Look at what repeats as new data arrives:
- Primary operation: Grouping data by time windows and categories repeatedly for each batch.
- How many times: Once per micro-batch, processing all new data plus any late data within watermark.
As more data arrives, Spark processes more rows each batch, including late data within the watermark.
| Input Size (n) | Approx. Operations |
|---|---|
| 10 | Processes about 10 rows per batch |
| 100 | Processes about 100 rows per batch |
| 1000 | Processes about 1000 rows per batch |
Pattern observation: The work grows roughly linearly with the number of rows processed each batch, including late data within the watermark.
Time Complexity: O(n)
This means the processing time grows roughly in direct proportion to the number of rows Spark processes each batch.
[X] Wrong: "Watermarking makes processing time constant no matter how much data arrives."
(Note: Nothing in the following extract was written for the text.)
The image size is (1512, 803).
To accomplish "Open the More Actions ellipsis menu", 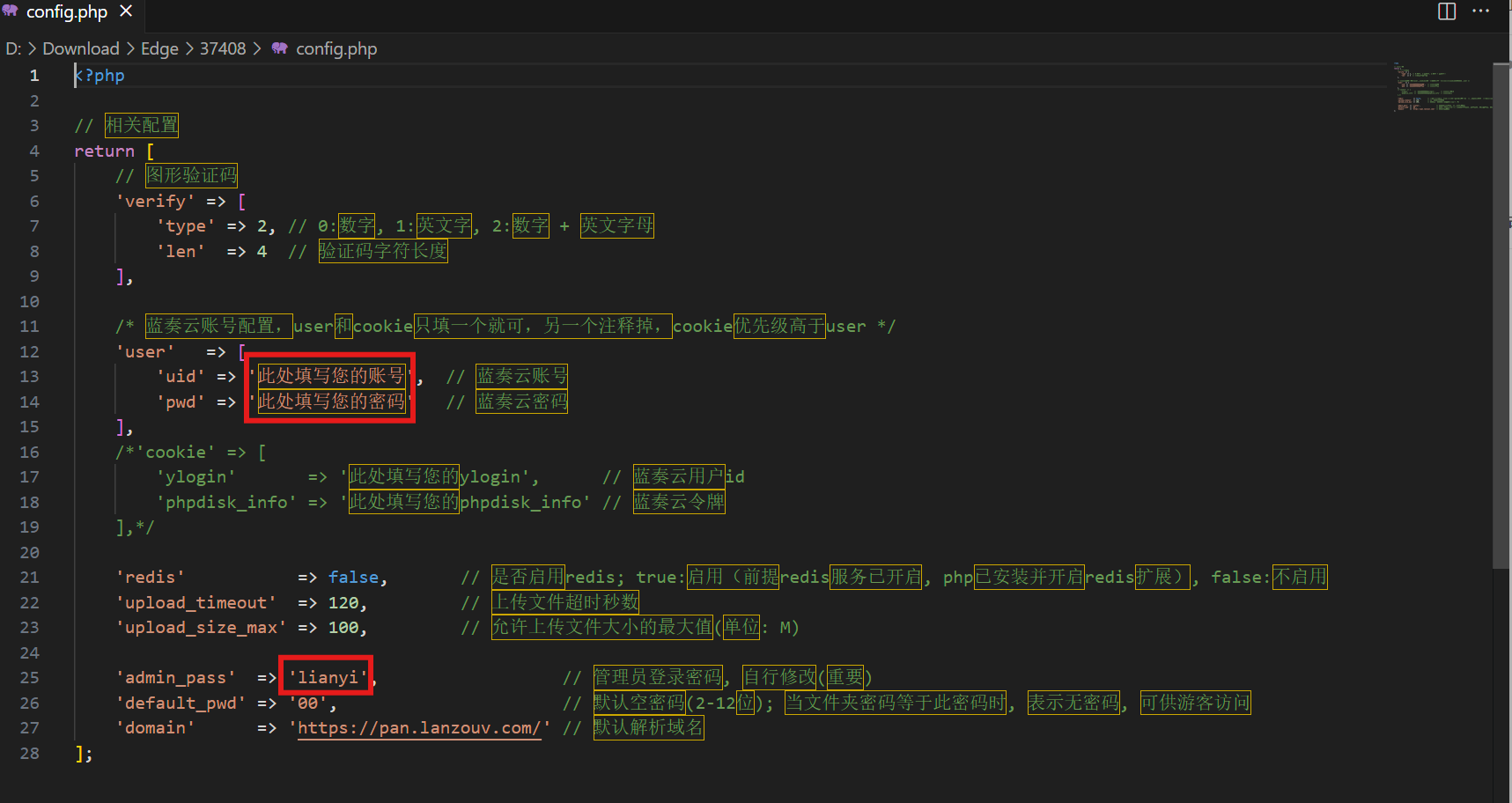I will tap(1480, 11).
[OK] Correct: Watermarking limits how long late data is kept, but Spark still processes all data within that window, so time grows with data size.
Understanding how watermarking affects processing time helps you explain how streaming systems handle late data efficiently while scaling with input size.
What if we increased the watermark delay from 10 minutes to 1 hour? How would the time complexity change?